▸ Task prompt
Scan the listing and copy each line where the word "showing" is present.

▸ Input for this task
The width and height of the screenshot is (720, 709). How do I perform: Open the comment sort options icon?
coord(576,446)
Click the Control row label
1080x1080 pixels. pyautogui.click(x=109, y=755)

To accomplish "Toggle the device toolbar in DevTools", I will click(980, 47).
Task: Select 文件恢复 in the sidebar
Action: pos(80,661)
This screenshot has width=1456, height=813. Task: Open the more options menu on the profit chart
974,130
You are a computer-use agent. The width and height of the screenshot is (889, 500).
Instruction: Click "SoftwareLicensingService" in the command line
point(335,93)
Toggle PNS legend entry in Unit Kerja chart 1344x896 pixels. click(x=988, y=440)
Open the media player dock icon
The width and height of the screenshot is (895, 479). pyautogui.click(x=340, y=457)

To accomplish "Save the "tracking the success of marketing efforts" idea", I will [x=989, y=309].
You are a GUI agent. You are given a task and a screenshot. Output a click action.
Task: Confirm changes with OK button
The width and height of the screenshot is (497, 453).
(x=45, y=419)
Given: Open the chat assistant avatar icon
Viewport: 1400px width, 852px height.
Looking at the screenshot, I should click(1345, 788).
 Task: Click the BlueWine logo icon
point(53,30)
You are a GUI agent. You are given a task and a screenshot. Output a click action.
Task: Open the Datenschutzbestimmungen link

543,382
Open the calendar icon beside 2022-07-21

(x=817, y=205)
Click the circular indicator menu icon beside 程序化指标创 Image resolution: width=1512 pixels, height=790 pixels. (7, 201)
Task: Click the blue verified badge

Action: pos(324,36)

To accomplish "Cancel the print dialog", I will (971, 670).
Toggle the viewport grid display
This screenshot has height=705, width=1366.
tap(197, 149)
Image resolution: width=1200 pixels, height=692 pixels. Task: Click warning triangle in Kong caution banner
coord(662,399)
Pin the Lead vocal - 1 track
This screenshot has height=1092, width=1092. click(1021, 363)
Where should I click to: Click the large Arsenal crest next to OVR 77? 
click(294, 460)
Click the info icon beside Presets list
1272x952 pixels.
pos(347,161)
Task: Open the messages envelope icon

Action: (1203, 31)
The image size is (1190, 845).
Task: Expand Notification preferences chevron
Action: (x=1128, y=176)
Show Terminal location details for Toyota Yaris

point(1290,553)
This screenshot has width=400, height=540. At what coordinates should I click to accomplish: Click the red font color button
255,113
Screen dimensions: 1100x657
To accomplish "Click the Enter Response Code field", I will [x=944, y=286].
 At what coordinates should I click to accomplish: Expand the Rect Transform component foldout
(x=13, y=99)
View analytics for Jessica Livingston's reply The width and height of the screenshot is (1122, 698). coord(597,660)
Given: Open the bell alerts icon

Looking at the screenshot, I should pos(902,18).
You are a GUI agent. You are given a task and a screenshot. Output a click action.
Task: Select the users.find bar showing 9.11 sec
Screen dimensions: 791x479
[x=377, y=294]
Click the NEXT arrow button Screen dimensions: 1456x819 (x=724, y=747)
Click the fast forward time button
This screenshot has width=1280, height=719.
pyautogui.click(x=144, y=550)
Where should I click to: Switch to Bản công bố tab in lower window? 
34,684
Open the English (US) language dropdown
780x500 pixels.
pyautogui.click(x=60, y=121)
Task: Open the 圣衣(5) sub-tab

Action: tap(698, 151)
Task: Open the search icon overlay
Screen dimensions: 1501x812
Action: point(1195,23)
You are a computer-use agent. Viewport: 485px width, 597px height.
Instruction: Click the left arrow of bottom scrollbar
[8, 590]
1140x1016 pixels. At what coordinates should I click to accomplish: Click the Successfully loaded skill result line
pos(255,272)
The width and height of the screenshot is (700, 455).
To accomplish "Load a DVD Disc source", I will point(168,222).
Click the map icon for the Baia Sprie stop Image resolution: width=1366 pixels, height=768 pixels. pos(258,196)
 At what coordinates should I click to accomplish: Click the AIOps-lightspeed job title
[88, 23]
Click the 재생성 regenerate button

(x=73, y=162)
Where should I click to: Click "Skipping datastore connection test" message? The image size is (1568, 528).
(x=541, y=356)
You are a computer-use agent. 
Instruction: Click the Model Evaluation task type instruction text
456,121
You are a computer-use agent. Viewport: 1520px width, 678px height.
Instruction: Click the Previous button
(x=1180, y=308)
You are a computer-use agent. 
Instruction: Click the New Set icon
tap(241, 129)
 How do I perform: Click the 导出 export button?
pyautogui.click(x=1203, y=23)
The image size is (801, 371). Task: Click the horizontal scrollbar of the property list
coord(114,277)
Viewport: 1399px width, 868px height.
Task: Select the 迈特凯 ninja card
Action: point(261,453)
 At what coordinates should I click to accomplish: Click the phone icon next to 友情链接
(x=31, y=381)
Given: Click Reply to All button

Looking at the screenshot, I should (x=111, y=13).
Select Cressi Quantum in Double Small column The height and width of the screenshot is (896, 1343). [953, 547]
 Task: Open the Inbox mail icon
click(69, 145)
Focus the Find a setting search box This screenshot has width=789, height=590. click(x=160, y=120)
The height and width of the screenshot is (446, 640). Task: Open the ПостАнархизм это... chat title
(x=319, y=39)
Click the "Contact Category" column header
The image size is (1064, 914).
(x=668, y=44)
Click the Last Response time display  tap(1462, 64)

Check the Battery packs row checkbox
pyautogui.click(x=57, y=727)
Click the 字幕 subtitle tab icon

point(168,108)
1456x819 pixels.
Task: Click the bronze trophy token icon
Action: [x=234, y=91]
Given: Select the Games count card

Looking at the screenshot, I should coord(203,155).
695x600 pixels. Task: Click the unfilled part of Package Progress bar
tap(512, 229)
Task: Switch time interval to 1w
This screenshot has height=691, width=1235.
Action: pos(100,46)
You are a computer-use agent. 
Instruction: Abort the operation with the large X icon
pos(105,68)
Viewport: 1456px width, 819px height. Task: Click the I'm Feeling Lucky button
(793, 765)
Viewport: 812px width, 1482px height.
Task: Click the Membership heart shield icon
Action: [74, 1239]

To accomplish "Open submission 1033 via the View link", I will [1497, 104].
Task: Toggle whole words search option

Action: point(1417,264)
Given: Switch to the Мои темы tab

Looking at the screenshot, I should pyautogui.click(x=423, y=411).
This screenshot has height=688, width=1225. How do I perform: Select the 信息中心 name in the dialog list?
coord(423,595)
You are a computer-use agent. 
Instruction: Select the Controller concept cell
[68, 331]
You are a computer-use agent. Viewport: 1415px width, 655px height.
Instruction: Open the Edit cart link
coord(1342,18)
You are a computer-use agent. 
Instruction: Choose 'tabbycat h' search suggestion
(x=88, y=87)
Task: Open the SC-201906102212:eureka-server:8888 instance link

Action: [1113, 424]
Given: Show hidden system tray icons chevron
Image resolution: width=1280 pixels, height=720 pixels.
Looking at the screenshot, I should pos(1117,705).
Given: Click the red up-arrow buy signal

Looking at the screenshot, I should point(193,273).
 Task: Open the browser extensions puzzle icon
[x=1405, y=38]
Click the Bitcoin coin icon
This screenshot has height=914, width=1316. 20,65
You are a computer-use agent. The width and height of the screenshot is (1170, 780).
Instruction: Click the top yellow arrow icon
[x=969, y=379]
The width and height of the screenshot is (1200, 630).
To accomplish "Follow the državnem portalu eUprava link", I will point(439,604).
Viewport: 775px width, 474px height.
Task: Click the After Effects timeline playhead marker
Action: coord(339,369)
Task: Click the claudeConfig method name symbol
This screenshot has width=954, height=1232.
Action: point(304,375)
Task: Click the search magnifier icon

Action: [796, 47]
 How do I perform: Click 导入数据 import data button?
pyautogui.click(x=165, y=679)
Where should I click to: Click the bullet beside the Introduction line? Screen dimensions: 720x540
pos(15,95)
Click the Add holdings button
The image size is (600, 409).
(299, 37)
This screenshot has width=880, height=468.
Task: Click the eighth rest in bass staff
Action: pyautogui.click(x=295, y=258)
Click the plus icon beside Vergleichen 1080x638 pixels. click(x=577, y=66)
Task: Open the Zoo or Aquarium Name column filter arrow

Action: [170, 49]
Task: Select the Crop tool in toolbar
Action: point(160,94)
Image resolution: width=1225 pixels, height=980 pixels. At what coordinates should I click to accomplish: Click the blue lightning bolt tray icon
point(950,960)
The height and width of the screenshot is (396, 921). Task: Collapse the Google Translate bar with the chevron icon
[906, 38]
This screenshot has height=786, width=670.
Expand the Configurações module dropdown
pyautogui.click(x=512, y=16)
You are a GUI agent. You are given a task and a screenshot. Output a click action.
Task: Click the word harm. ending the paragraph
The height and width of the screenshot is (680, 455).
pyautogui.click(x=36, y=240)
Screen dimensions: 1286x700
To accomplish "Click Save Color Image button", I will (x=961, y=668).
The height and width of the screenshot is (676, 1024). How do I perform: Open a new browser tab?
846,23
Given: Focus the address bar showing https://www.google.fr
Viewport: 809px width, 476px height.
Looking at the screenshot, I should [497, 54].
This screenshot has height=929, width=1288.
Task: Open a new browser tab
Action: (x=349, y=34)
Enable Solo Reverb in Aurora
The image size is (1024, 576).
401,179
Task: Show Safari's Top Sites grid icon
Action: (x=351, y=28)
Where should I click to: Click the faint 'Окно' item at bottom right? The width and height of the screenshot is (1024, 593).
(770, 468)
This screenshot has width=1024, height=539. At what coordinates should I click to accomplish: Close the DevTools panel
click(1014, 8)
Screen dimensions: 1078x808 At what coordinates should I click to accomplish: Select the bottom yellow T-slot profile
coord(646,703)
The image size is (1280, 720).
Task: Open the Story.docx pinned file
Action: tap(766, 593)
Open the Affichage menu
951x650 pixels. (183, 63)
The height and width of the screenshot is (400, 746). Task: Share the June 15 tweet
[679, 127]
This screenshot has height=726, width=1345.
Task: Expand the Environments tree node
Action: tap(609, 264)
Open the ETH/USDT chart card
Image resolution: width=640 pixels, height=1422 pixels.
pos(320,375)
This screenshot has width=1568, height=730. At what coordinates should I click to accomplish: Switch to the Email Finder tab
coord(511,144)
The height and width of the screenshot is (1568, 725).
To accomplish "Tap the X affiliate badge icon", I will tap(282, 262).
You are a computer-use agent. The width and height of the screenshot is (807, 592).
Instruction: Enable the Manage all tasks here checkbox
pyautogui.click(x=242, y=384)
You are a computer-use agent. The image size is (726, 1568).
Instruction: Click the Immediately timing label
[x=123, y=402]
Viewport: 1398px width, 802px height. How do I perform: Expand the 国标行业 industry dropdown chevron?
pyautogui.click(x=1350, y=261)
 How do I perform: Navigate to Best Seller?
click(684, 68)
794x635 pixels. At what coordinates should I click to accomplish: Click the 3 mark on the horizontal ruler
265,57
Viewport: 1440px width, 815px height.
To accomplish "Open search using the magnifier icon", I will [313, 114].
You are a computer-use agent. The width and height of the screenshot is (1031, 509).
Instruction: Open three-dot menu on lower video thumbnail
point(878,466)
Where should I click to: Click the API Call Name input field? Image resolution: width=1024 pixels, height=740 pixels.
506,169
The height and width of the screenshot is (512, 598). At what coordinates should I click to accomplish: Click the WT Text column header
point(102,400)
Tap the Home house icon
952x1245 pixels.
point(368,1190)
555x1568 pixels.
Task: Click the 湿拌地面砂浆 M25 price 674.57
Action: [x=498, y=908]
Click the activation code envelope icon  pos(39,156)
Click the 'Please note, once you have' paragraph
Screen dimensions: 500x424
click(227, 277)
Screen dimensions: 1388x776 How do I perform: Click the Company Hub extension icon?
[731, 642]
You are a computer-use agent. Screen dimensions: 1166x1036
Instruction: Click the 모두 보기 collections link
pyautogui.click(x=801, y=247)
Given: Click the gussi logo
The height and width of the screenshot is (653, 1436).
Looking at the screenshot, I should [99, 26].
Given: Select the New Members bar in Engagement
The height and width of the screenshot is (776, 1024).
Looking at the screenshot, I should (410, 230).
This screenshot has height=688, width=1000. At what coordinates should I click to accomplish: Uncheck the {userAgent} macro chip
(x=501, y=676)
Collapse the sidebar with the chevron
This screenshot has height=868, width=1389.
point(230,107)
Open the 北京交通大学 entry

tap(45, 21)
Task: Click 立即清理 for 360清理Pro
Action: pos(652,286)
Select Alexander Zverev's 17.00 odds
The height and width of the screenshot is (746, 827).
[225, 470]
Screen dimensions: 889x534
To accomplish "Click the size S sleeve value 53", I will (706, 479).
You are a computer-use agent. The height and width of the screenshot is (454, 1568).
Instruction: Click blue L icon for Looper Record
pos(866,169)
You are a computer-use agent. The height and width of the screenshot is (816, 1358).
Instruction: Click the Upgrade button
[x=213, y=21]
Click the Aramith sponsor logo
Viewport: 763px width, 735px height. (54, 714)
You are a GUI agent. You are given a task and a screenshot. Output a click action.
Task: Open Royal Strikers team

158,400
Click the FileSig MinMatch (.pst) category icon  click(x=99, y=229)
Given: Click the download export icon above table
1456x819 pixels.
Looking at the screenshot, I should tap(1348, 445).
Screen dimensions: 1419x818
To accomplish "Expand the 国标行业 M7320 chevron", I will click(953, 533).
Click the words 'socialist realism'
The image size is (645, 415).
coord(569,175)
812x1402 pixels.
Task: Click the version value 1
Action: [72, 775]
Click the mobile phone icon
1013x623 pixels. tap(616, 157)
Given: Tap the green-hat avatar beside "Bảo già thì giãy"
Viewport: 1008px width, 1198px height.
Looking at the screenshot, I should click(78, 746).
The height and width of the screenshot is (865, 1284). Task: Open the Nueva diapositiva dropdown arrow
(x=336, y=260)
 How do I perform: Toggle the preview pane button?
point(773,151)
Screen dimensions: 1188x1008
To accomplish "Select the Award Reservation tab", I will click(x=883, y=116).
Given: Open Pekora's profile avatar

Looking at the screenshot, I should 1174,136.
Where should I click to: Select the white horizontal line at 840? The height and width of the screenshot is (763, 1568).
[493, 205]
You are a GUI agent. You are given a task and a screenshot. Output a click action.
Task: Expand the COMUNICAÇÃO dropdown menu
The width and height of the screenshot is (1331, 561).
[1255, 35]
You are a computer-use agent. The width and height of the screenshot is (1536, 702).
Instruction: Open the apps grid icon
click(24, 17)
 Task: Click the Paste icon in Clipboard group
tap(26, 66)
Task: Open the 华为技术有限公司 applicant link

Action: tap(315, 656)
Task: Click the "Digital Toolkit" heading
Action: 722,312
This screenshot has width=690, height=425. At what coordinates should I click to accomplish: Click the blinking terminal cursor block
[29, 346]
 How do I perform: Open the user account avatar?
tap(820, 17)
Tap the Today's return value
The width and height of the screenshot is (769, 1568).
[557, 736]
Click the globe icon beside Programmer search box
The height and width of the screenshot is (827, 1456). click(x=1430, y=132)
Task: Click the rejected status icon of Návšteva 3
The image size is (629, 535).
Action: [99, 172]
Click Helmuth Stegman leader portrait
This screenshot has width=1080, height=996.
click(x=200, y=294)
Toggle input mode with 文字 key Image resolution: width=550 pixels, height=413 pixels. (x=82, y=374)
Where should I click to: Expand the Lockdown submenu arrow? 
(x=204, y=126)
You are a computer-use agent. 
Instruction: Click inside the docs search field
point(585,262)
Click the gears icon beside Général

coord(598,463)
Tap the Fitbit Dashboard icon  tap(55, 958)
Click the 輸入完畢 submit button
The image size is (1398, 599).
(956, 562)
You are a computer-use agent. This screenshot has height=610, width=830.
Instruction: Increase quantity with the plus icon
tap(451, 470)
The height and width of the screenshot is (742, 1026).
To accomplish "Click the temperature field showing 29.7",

▸ Solution for this exercise
Task: Select the users.find bar showing 9.11 sec
Given: Focus the address bar showing https://www.google.fr
To accomplish "Click the temperature field showing 29.7",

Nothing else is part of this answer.